START Material for the task
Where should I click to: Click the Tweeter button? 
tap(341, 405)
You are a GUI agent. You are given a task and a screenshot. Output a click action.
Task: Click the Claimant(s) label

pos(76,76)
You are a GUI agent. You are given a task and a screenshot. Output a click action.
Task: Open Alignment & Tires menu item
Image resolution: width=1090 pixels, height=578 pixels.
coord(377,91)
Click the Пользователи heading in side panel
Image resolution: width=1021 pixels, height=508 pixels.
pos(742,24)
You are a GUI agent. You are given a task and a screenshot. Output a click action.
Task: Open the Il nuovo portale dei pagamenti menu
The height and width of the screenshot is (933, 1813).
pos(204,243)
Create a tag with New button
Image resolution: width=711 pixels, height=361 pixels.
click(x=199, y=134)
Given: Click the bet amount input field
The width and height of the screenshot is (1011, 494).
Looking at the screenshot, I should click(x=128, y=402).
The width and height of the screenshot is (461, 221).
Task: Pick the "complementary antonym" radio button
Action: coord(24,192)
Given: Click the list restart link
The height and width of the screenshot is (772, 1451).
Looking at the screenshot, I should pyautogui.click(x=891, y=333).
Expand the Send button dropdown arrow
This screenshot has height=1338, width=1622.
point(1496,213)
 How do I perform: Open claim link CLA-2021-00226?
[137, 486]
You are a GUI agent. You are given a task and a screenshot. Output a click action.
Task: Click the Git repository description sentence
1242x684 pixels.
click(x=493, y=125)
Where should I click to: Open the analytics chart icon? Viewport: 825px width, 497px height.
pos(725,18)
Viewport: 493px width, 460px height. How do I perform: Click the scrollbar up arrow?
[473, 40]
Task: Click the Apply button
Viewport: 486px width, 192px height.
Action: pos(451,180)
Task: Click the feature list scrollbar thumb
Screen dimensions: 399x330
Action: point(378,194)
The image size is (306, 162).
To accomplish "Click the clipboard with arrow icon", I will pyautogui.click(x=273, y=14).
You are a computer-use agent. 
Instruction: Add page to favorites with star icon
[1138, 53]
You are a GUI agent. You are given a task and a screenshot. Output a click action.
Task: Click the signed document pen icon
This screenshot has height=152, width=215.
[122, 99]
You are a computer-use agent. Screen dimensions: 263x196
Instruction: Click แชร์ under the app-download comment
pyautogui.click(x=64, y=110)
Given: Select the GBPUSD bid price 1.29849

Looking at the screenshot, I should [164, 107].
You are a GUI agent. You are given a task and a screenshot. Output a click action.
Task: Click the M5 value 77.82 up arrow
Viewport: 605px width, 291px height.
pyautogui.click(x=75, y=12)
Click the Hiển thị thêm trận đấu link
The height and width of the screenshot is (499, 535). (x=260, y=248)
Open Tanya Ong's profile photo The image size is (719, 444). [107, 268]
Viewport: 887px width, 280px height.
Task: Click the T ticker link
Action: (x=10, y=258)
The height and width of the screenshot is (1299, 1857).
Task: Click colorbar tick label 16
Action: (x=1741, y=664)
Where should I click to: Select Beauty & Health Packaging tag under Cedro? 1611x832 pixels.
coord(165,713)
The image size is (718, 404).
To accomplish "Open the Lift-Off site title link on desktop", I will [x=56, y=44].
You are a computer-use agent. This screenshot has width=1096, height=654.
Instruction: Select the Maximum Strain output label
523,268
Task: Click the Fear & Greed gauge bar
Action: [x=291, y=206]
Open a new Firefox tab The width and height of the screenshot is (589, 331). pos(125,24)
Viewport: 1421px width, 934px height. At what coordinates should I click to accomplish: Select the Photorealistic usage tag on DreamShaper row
END Material for the task
About this task: Reproduce each of the records word for word.

Solution to this task:
Where should I click to: Click the Tweeter button? 
tap(341, 405)
You are a GUI agent. You are given a task and a screenshot. Output a click action.
Task: Click the Claimant(s) label

pos(76,76)
You are a GUI agent. You are given a task and a screenshot. Output a click action.
Task: Open Alignment & Tires menu item
Image resolution: width=1090 pixels, height=578 pixels.
coord(377,91)
Click the Пользователи heading in side panel
Image resolution: width=1021 pixels, height=508 pixels.
pos(742,24)
You are a GUI agent. You are given a task and a screenshot. Output a click action.
Task: Open the Il nuovo portale dei pagamenti menu
The height and width of the screenshot is (933, 1813).
pos(204,243)
Create a tag with New button
Image resolution: width=711 pixels, height=361 pixels.
click(x=199, y=134)
Given: Click the bet amount input field
The width and height of the screenshot is (1011, 494).
Looking at the screenshot, I should click(x=128, y=402).
The width and height of the screenshot is (461, 221).
Task: Pick the "complementary antonym" radio button
Action: coord(24,192)
Given: Click the list restart link
The height and width of the screenshot is (772, 1451).
Looking at the screenshot, I should pyautogui.click(x=891, y=333).
Expand the Send button dropdown arrow
This screenshot has height=1338, width=1622.
point(1496,213)
 How do I perform: Open claim link CLA-2021-00226?
[137, 486]
You are a GUI agent. You are given a task and a screenshot. Output a click action.
Task: Click the Git repository description sentence
1242x684 pixels.
click(x=493, y=125)
Where should I click to: Open the analytics chart icon? Viewport: 825px width, 497px height.
pos(725,18)
Viewport: 493px width, 460px height. How do I perform: Click the scrollbar up arrow?
[473, 40]
Task: Click the Apply button
Viewport: 486px width, 192px height.
Action: pos(451,180)
Task: Click the feature list scrollbar thumb
Screen dimensions: 399x330
Action: point(378,194)
The image size is (306, 162).
To accomplish "Click the clipboard with arrow icon", I will pyautogui.click(x=273, y=14).
You are a computer-use agent. 
Instruction: Add page to favorites with star icon
[1138, 53]
You are a GUI agent. You are given a task and a screenshot. Output a click action.
Task: Click the signed document pen icon
This screenshot has height=152, width=215.
[122, 99]
You are a computer-use agent. Screen dimensions: 263x196
Instruction: Click แชร์ under the app-download comment
pyautogui.click(x=64, y=110)
Given: Select the GBPUSD bid price 1.29849

Looking at the screenshot, I should [164, 107].
You are a GUI agent. You are given a task and a screenshot. Output a click action.
Task: Click the M5 value 77.82 up arrow
Viewport: 605px width, 291px height.
pyautogui.click(x=75, y=12)
Click the Hiển thị thêm trận đấu link
The height and width of the screenshot is (499, 535). (x=260, y=248)
Open Tanya Ong's profile photo The image size is (719, 444). [107, 268]
Viewport: 887px width, 280px height.
Task: Click the T ticker link
Action: (x=10, y=258)
The height and width of the screenshot is (1299, 1857).
Task: Click colorbar tick label 16
Action: (x=1741, y=664)
Where should I click to: Select Beauty & Health Packaging tag under Cedro? 1611x832 pixels.
coord(165,713)
The image size is (718, 404).
To accomplish "Open the Lift-Off site title link on desktop", I will [x=56, y=44].
You are a computer-use agent. This screenshot has width=1096, height=654.
Instruction: Select the Maximum Strain output label
523,268
Task: Click the Fear & Greed gauge bar
Action: [x=291, y=206]
Open a new Firefox tab The width and height of the screenshot is (589, 331). pos(125,24)
Viewport: 1421px width, 934px height. At what coordinates should I click to accomplish: Select the Photorealistic usage tag on DreamShaper row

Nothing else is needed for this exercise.